No. 616 Squadron exchanged its F.1s for the first Meteor F.3s on 18 December 1944.
Judging the Meteor F.3s were ready for combat over Europe, the RAF finally decided
to deploy them in the continent. On 20 January 1945, four Meteors were moved to
Melsbroek in Belgium and attached to the Second Tactical Air Force. Their initial
purpose was to provide air defence for the airfield, but their pilots hoped that their
presence might provoke the Luftwaffe into sending Me 262s against them. At this
point the Meteor pilots were still forbidden to fly over German-occupied territory,
or to go east of Eindhoven, to prevent a downed aircraft being captured by the
Germans or the Soviets.
In March, the entire squadron was moved to Gilze-Rijen and then in April, to Nijmegen.
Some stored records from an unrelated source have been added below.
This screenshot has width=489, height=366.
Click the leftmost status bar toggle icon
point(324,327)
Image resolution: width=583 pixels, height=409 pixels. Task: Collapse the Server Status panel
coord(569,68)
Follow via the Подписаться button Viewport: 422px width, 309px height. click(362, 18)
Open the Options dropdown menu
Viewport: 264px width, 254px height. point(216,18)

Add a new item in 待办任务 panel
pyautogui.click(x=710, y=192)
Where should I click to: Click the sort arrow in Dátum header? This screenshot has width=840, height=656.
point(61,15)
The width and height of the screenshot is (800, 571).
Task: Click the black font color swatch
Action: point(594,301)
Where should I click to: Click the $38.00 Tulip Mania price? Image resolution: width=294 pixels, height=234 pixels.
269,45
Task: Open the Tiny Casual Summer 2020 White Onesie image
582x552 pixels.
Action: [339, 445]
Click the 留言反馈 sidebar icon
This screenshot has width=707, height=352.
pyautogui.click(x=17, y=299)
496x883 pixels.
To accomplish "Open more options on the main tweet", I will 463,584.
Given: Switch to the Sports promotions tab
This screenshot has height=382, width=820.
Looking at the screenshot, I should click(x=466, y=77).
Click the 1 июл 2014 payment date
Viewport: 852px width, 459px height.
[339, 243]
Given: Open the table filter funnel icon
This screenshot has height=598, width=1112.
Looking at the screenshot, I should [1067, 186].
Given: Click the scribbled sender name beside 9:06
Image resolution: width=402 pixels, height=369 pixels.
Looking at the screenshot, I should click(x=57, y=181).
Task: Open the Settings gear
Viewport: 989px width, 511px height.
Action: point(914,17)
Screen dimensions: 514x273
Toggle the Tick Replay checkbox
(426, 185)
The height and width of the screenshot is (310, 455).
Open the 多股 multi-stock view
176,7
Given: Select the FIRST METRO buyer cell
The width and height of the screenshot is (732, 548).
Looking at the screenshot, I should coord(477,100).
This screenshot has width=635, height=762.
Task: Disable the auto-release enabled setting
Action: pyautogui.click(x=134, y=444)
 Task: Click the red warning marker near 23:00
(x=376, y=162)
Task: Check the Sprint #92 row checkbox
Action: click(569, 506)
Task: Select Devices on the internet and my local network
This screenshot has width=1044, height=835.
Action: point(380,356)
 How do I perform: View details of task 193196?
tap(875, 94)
The Meteors flew armed reconnaissance and ground attack operations without
encountering any German jet fighters. By late April, the squadron was based at Faßberg,
Germany and suffered its first losses when two aircraft collided in poor visibility. The war
ended with the Meteors having destroyed 46 German aircraft through ground attack and
having faced more problems through misidentification as the Messerschmitt Me 262 by
Allied aircraft and flak than from the Luftwaffe.
^ Butler and Buttler 2006, p. 48.
^ Green 1968, p. 55.
^ "CL 2934." Imperial War Museum. Retrieved: 3 June 2012.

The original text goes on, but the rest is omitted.